Exercise data:
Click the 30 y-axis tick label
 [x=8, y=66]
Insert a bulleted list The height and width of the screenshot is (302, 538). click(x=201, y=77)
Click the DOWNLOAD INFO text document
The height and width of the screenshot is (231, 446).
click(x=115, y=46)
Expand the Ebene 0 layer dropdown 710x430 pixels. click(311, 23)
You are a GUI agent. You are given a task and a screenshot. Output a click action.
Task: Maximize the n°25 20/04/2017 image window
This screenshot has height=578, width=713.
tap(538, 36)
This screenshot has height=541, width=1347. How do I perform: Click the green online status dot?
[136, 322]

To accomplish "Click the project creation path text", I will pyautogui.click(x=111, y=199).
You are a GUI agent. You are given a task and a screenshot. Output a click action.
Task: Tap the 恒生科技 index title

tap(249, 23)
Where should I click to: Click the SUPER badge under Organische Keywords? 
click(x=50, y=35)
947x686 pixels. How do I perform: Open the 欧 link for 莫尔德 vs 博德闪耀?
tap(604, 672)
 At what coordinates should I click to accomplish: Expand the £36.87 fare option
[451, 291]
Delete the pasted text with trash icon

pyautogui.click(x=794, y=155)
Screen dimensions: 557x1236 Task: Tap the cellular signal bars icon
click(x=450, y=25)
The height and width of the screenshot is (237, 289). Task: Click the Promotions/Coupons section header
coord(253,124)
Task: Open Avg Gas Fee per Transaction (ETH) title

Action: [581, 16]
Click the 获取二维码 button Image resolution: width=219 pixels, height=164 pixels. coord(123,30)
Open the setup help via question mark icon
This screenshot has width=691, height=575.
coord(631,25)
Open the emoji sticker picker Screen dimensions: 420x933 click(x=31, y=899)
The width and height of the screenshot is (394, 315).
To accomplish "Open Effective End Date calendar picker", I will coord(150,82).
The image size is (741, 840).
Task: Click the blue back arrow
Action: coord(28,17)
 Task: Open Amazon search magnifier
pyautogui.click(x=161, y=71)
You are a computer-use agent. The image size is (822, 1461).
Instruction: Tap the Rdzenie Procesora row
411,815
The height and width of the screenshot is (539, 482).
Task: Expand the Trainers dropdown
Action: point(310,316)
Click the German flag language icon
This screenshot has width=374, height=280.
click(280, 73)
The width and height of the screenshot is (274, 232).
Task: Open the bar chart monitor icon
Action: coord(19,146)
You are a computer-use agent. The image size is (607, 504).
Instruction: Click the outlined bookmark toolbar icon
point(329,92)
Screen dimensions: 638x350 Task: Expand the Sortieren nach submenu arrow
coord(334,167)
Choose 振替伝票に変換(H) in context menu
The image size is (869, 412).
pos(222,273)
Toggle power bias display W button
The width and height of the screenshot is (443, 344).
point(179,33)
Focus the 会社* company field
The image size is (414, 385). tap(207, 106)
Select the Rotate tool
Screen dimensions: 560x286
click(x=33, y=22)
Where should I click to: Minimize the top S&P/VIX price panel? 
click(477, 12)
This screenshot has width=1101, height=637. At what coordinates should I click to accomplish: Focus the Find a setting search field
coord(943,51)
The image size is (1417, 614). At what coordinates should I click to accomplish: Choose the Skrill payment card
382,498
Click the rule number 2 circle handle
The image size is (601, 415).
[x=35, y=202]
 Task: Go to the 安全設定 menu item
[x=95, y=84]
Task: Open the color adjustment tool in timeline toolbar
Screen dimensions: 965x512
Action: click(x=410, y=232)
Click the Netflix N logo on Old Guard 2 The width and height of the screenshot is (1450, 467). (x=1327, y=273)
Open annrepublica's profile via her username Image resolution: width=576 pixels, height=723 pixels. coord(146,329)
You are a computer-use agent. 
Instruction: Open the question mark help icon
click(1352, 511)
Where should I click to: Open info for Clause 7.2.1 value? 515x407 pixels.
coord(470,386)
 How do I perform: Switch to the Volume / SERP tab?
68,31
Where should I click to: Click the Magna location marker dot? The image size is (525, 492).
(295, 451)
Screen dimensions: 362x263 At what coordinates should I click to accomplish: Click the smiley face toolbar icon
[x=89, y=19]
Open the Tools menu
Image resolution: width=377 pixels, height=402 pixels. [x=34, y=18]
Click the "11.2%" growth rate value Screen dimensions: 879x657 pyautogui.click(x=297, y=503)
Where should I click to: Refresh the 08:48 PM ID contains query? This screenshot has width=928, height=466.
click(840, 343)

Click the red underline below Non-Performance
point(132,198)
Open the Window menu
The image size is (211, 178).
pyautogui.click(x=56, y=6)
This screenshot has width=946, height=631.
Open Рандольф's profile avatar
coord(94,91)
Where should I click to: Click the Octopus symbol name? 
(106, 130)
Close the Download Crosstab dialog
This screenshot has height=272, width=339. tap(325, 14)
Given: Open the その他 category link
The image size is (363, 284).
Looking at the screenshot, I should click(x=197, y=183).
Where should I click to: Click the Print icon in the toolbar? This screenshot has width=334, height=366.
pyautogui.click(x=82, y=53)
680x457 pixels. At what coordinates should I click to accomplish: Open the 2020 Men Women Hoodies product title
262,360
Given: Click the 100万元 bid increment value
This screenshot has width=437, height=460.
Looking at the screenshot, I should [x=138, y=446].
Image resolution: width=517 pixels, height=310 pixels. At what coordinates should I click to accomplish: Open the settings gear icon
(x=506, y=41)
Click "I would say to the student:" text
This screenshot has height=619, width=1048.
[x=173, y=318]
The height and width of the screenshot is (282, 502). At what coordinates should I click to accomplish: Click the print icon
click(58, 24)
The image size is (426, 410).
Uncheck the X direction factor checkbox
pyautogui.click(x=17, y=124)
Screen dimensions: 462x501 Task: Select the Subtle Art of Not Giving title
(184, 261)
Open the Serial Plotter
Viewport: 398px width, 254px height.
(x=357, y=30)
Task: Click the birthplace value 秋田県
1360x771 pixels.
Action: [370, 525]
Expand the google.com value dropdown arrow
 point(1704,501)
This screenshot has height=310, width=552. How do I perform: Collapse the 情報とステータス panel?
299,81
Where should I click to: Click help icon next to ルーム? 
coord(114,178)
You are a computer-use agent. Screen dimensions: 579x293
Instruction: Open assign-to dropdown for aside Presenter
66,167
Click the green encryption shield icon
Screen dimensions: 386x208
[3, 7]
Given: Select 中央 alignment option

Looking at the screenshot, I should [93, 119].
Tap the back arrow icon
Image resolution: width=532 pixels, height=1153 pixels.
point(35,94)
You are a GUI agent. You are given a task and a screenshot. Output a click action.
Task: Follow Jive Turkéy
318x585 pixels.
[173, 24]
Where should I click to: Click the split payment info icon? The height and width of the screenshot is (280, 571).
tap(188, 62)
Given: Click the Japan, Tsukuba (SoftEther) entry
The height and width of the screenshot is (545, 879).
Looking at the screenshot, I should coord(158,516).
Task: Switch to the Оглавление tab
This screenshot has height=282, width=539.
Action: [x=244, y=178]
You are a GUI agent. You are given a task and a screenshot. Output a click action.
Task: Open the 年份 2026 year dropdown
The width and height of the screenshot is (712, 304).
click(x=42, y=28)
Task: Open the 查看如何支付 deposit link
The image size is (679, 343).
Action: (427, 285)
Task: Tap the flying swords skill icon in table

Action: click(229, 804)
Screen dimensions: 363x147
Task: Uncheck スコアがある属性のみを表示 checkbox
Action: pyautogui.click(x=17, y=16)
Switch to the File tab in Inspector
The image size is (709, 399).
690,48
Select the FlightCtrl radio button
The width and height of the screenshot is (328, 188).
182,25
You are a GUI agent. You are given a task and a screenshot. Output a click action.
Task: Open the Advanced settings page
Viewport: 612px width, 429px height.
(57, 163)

Try it: Can you repeat, word for word, every line above from the one containing "Click the 获取二维码" down to the one containing "You are a computer-use agent. The image size is (822, 1461).", including both?

Answer space:
Click the 获取二维码 button Image resolution: width=219 pixels, height=164 pixels. coord(123,30)
Open the setup help via question mark icon
This screenshot has width=691, height=575.
coord(631,25)
Open the emoji sticker picker Screen dimensions: 420x933 click(x=31, y=899)
The width and height of the screenshot is (394, 315).
To accomplish "Open Effective End Date calendar picker", I will coord(150,82).
The image size is (741, 840).
Task: Click the blue back arrow
Action: coord(28,17)
 Task: Open Amazon search magnifier
pyautogui.click(x=161, y=71)
You are a computer-use agent. The image size is (822, 1461).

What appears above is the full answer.